Children are taken ill with a disease that was once wiped from our memories–a disease that can blind you, make you sterile or kill you if you haven’t been vaccinated.
Bruni laid into what he called the madness, listing four key reasons why he thinks parents act foolishly in the face of concrete evidence that risks to vaccines are so low:
1. Parents still believe the report—now debunked—that vaccines are associated with autism. The data were fabricated and the doctor lost his medical license
2. Parents think the risk of getting measles is low. Trouble is, the more children who remain unvaccinated, the higher the risk they—and others—will get the disease
3. Parents believe in the “market of conjecture,” spread by word of false claims and gimmicks (such as weight-loss diets) that foster hope without true evidence
4. Parents don’t believe the science, trusting hucksters instead
I learned a lot when I worked at the Centers for Disease Control and Prevention. The medical scientists at CDC didn’t think parents were dumb—they just didn’t see the big picture.
Parents are plagued with uncertainty that the unknown might befall their child, and that they can control uncertainty by eschewing vaccines.
When we examine the vaccine politics on a personal level, some parents—at least those Bruni mentions—get by with avoiding vaccines because have special privileges.
A parent can ask for a “personal belief exemption” which allows her or his child to attend daycare and schools without being vaccinated.
Problem is, personal belief—translated into a civic right—can create harm in your and my community.
In other words, their “right” can trump the community good.
Bruni’s editorial reminds me of lessons we learned as journalists keen on pursuing the truth. We felt freedom of speech trumped all.
But our professors pointed out that not all speech is protected, particularly speech that harms someone.

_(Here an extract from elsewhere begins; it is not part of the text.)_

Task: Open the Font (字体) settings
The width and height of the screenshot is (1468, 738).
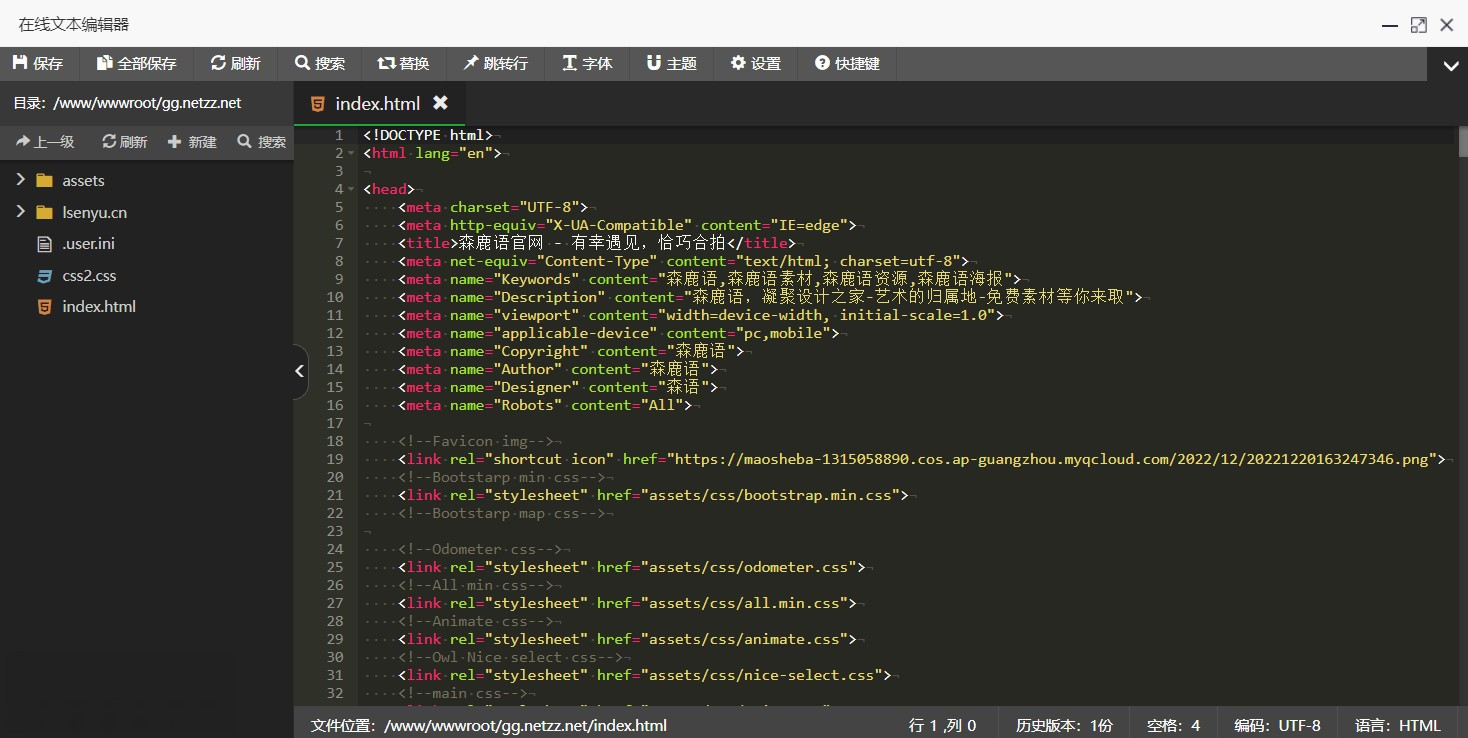Action: pyautogui.click(x=587, y=63)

The case was made by Justice Oliver Wendell Holmes that yelling “fire” in a crowded theatre—when there is no fire—can cause harm.
And while speech freedoms have been contested and reframed many time over since 1919, when someone’s personal choice causes harm—we need to carefully examine that so-called right.
For decades tobacco companies opined that smokers had a “right” to smoke. Communities quickly learned that smoking causes harm.
Today, smokers’ rights no longer trump your health in the US.
But polio, mumps, measles—someone you know could be at risk because of a misguided and mislabeled personal “right.”
I would rather live in a society where we err on the side of community health instead of an individual’s right to cause harm.